- Sección de texto -
Aún reconociendo algunas de
las ventajas de la lengua jurídica, como son su precisión y claridad, hay quien
entiende que el Derecho Canónico no es adecuado para hacer de puente entre el
Evangelio y la vida concreta de las personas, porque hay situaciones vitales
que escapan al formalismo de los cánones. Ya en el Concilio vaticano II hubo
quien pretendió el recurso a la terminología jurídica y quien, por el
contrario, prefirió utilizar un tono más pastoral, a través de un lenguaje
personalista, más próximo a la Escritura, de las palabras de Jesús y, por eso
también, de la vida de las personas.
Hay quien defiende que la
pastoral católica debe ser creativa y libre, sin necesidad de regirse por las
normas canónicas, cuya rigidez no siempre permite una respuesta adecuada a las
situaciones de los fieles. Los que se alinean por la primacía del espíritu y de
la vida serían, decididamente, los profetas carismáticos de la caridad y de la misericordia.
Por el contrario, los que entienden la ley canónica como la principal regla de
la acción eclesial, compartirían una visión conservadora e inmovilista,
contraria por tanto a una más osada, por más evangélica, pastoral.
Los defensores de la espontaneidad
pastoral sobre el derecho acusan de fariseísmo a los partidarios de un
entendimiento más jurídico de la evangelización. Para ellos, los canonistas
habrían pervertido la belleza y la sencillez de la doctrina del Maestro que, en
su opinión, daba mucha más importancia a las personas que a los códigos. Por
eso, reclaman para ellos mismos, un exceso de inmodestia, la actitud de Jesús,
que pone en discusión muchas de las leyes y tradiciones de su tiempo,
escandalizando incluso a los doctores de la ley, que serían, como precisamente
se está viendo, los precursores de los actuales canonistas.
Todo bien, pero hay un
pequeño detalle. Es que Cristo no vino a traernos unas vagas cuestiones
sentimentales, tipo ‘ve donde te lleve tu corazón’, o ‘ama y haz lo que te
apetezca’. Él vino a dar pleno cumplimiento a la Ley de Dios: “No penséis que
he venido a revocar la Ley o los profetas. No he venido a revocarlos, sino a
llevarlos a la perfección. Porque en verdad os digo: hasta que pasen el cielo y
la tierra, no pasará una sola jota ni un ápice de la Ley, sin que todo se
cumpla” (Mt 5, 17-18). No obstante el cliché de Cristo revolucionario, la
verdad es que Jesús de Nazaret dio la mayor importancia a las normas, hasta las
más insignificantes: “Si alguien viola uno de estos preceptos más pequeños, y
enseñare así a los hombres, será el menor en el reino de los cielos (Mt 5, 19).Todavía
hay más: No sustituyó la ley por una pastoral más transigente, sino que reforzó
la exigencia de los mandamientos (cfr. Mt 5, 21-47), abolió el divorcio, que
Moisés toleraba (cfr. Mt 19 ), e instituyó la caridad como –¡nótese!- una ley
más: el mandamiento nuevo.

- Material proporcionado -

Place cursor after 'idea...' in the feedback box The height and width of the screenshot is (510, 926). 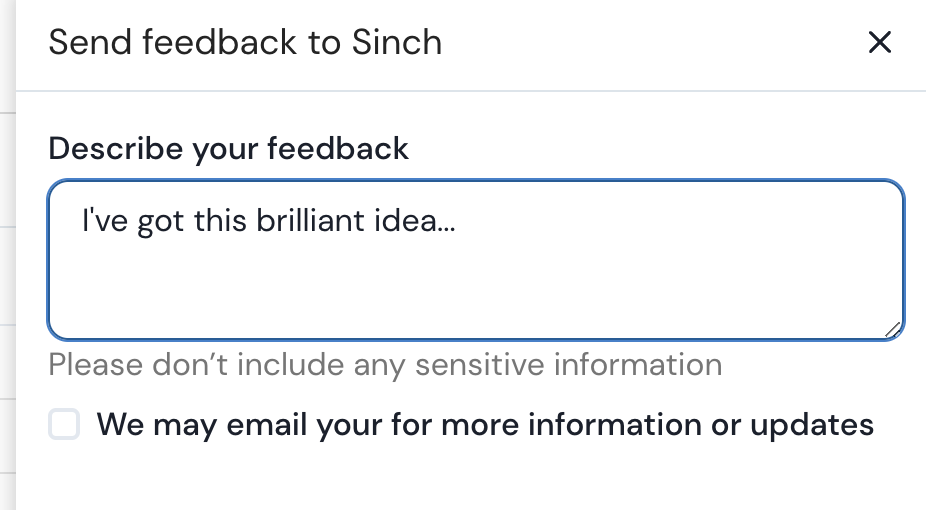tap(458, 220)
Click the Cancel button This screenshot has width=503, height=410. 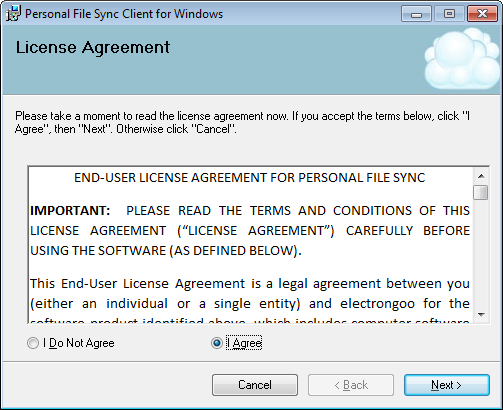pos(255,385)
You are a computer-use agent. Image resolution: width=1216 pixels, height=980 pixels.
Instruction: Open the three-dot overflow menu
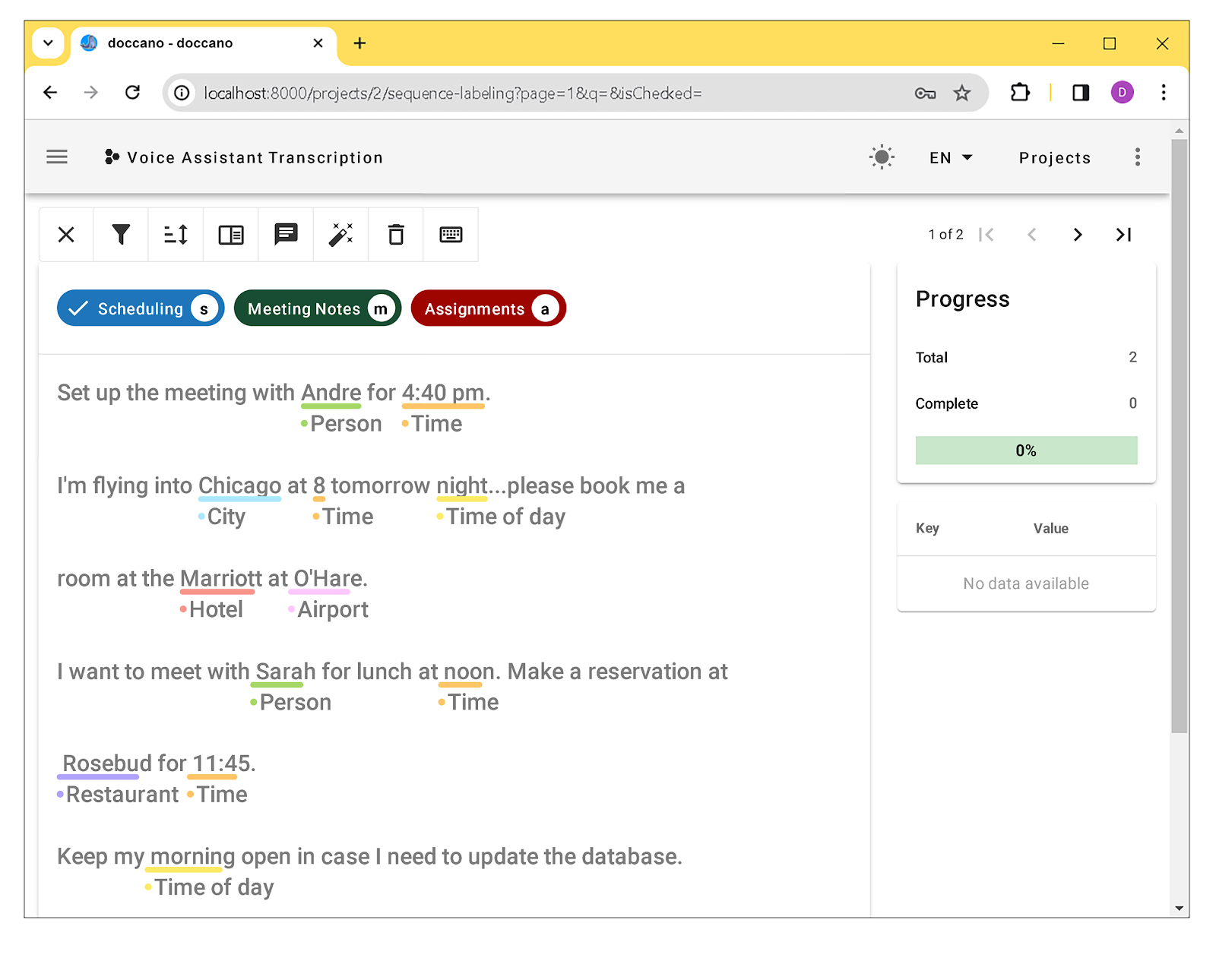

- Ejercicios -
A – Explique en una a tres oraciones por qué, según el texto sobre el Derecho Canónico, hay quien considera que este no sirve de puente entre el Evangelio y la vida concreta de las personas.
B – Transcriba del texto sobre el Derecho Canónico el pasaje que va desde "Por el contrario, los" hasta "más evangélica, pastoral.", incluidas ambas partes.

- Respuestas por ejercicio -
A – Hay quien lo considera inadecuado porque hay situaciones vitales que escapan al formalismo de los cánones. Lo sostiene aun reconociendo ventajas de la lengua jurídica, como su precisión y claridad.

B –
Por el contrario, los que entienden la ley canónica como la principal regla de
la acción eclesial, compartirían una visión conservadora e inmovilista,
contraria por tanto a una más osada, por más evangélica, pastoral.